> What the task asks: Your job is to transcribe the material exactly. Keep every line.

> Listed records:
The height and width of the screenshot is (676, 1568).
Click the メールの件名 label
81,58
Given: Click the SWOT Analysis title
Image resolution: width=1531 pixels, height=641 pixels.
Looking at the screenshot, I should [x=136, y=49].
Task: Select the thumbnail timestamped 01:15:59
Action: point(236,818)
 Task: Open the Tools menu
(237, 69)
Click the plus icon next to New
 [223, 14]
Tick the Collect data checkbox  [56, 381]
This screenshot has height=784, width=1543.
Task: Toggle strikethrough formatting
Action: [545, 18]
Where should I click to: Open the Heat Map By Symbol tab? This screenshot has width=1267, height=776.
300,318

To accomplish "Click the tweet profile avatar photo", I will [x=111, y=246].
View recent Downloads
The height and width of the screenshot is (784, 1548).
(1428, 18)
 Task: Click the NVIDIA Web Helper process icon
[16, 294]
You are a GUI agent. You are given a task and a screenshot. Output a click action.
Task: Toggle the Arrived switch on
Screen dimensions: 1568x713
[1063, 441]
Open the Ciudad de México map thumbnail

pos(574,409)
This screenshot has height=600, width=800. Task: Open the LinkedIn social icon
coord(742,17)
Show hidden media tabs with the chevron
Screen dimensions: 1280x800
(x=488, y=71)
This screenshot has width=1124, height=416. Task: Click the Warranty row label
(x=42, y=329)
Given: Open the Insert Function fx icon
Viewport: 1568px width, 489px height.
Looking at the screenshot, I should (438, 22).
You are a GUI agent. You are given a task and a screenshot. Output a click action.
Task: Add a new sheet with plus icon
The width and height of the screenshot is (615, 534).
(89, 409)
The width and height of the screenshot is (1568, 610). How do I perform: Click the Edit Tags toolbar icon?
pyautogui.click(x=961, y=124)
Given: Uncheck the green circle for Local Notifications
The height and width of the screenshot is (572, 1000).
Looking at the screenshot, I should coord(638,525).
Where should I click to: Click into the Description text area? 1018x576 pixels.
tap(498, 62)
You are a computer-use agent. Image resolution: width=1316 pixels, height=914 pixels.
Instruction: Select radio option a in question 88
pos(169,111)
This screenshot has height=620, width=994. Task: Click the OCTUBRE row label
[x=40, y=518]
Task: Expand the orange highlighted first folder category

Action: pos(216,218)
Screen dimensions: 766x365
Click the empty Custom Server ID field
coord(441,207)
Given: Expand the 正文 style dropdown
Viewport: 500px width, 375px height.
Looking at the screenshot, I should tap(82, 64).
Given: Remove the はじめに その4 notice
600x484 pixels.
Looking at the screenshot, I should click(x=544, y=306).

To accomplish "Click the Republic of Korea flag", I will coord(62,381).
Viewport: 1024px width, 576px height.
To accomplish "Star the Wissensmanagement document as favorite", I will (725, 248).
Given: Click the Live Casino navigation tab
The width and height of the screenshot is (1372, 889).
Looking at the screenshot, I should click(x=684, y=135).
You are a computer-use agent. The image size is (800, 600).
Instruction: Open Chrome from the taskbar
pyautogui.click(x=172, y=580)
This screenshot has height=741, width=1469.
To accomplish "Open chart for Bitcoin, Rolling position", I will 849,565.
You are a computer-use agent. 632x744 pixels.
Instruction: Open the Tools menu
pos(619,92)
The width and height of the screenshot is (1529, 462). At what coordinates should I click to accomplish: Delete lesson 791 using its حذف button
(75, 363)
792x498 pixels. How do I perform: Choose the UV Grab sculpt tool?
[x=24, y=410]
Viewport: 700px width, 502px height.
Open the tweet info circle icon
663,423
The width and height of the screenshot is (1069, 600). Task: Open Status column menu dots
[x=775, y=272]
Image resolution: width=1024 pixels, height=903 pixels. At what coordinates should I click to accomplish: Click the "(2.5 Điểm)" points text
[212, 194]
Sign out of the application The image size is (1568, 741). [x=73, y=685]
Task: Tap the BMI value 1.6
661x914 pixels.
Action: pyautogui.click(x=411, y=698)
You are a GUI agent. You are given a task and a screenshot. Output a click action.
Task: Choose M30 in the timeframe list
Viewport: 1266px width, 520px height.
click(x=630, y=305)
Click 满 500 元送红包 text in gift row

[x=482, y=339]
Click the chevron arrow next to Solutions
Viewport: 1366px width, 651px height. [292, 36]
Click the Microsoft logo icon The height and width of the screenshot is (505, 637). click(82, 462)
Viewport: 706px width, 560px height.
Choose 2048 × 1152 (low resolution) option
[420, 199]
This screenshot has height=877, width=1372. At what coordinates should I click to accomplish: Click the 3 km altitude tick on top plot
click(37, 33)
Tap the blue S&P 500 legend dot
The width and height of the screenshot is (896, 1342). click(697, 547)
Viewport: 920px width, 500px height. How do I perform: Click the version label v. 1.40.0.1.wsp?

> Written answer:
The height and width of the screenshot is (676, 1568).
Click the メールの件名 label
81,58
Given: Click the SWOT Analysis title
Image resolution: width=1531 pixels, height=641 pixels.
Looking at the screenshot, I should [x=136, y=49].
Task: Select the thumbnail timestamped 01:15:59
Action: point(236,818)
 Task: Open the Tools menu
(237, 69)
Click the plus icon next to New
 [223, 14]
Tick the Collect data checkbox  [56, 381]
This screenshot has height=784, width=1543.
Task: Toggle strikethrough formatting
Action: [545, 18]
Where should I click to: Open the Heat Map By Symbol tab? This screenshot has width=1267, height=776.
300,318

To accomplish "Click the tweet profile avatar photo", I will [x=111, y=246].
View recent Downloads
The height and width of the screenshot is (784, 1548).
(1428, 18)
 Task: Click the NVIDIA Web Helper process icon
[16, 294]
You are a GUI agent. You are given a task and a screenshot. Output a click action.
Task: Toggle the Arrived switch on
Screen dimensions: 1568x713
[1063, 441]
Open the Ciudad de México map thumbnail

pos(574,409)
This screenshot has height=600, width=800. Task: Open the LinkedIn social icon
coord(742,17)
Show hidden media tabs with the chevron
Screen dimensions: 1280x800
(x=488, y=71)
This screenshot has width=1124, height=416. Task: Click the Warranty row label
(x=42, y=329)
Given: Open the Insert Function fx icon
Viewport: 1568px width, 489px height.
Looking at the screenshot, I should (438, 22).
You are a GUI agent. You are given a task and a screenshot. Output a click action.
Task: Add a new sheet with plus icon
The width and height of the screenshot is (615, 534).
(89, 409)
The width and height of the screenshot is (1568, 610). How do I perform: Click the Edit Tags toolbar icon?
pyautogui.click(x=961, y=124)
Given: Uncheck the green circle for Local Notifications
The height and width of the screenshot is (572, 1000).
Looking at the screenshot, I should coord(638,525).
Where should I click to: Click into the Description text area? 1018x576 pixels.
tap(498, 62)
You are a computer-use agent. Image resolution: width=1316 pixels, height=914 pixels.
Instruction: Select radio option a in question 88
pos(169,111)
This screenshot has height=620, width=994. Task: Click the OCTUBRE row label
[x=40, y=518]
Task: Expand the orange highlighted first folder category

Action: pos(216,218)
Screen dimensions: 766x365
Click the empty Custom Server ID field
coord(441,207)
Given: Expand the 正文 style dropdown
Viewport: 500px width, 375px height.
Looking at the screenshot, I should tap(82, 64).
Given: Remove the はじめに その4 notice
600x484 pixels.
Looking at the screenshot, I should click(x=544, y=306).

To accomplish "Click the Republic of Korea flag", I will coord(62,381).
Viewport: 1024px width, 576px height.
To accomplish "Star the Wissensmanagement document as favorite", I will (725, 248).
Given: Click the Live Casino navigation tab
The width and height of the screenshot is (1372, 889).
Looking at the screenshot, I should click(x=684, y=135).
You are a computer-use agent. The image size is (800, 600).
Instruction: Open Chrome from the taskbar
pyautogui.click(x=172, y=580)
This screenshot has height=741, width=1469.
To accomplish "Open chart for Bitcoin, Rolling position", I will 849,565.
You are a computer-use agent. 632x744 pixels.
Instruction: Open the Tools menu
pos(619,92)
The width and height of the screenshot is (1529, 462). At what coordinates should I click to accomplish: Delete lesson 791 using its حذف button
(75, 363)
792x498 pixels. How do I perform: Choose the UV Grab sculpt tool?
[x=24, y=410]
Viewport: 700px width, 502px height.
Open the tweet info circle icon
663,423
The width and height of the screenshot is (1069, 600). Task: Open Status column menu dots
[x=775, y=272]
Image resolution: width=1024 pixels, height=903 pixels. At what coordinates should I click to accomplish: Click the "(2.5 Điểm)" points text
[212, 194]
Sign out of the application The image size is (1568, 741). [x=73, y=685]
Task: Tap the BMI value 1.6
661x914 pixels.
Action: pyautogui.click(x=411, y=698)
You are a GUI agent. You are given a task and a screenshot. Output a click action.
Task: Choose M30 in the timeframe list
Viewport: 1266px width, 520px height.
click(x=630, y=305)
Click 满 500 元送红包 text in gift row

[x=482, y=339]
Click the chevron arrow next to Solutions
Viewport: 1366px width, 651px height. [292, 36]
Click the Microsoft logo icon The height and width of the screenshot is (505, 637). click(82, 462)
Viewport: 706px width, 560px height.
Choose 2048 × 1152 (low resolution) option
[420, 199]
This screenshot has height=877, width=1372. At what coordinates should I click to accomplish: Click the 3 km altitude tick on top plot
click(37, 33)
Tap the blue S&P 500 legend dot
The width and height of the screenshot is (896, 1342). click(697, 547)
Viewport: 920px width, 500px height. How do I perform: Click the version label v. 1.40.0.1.wsp?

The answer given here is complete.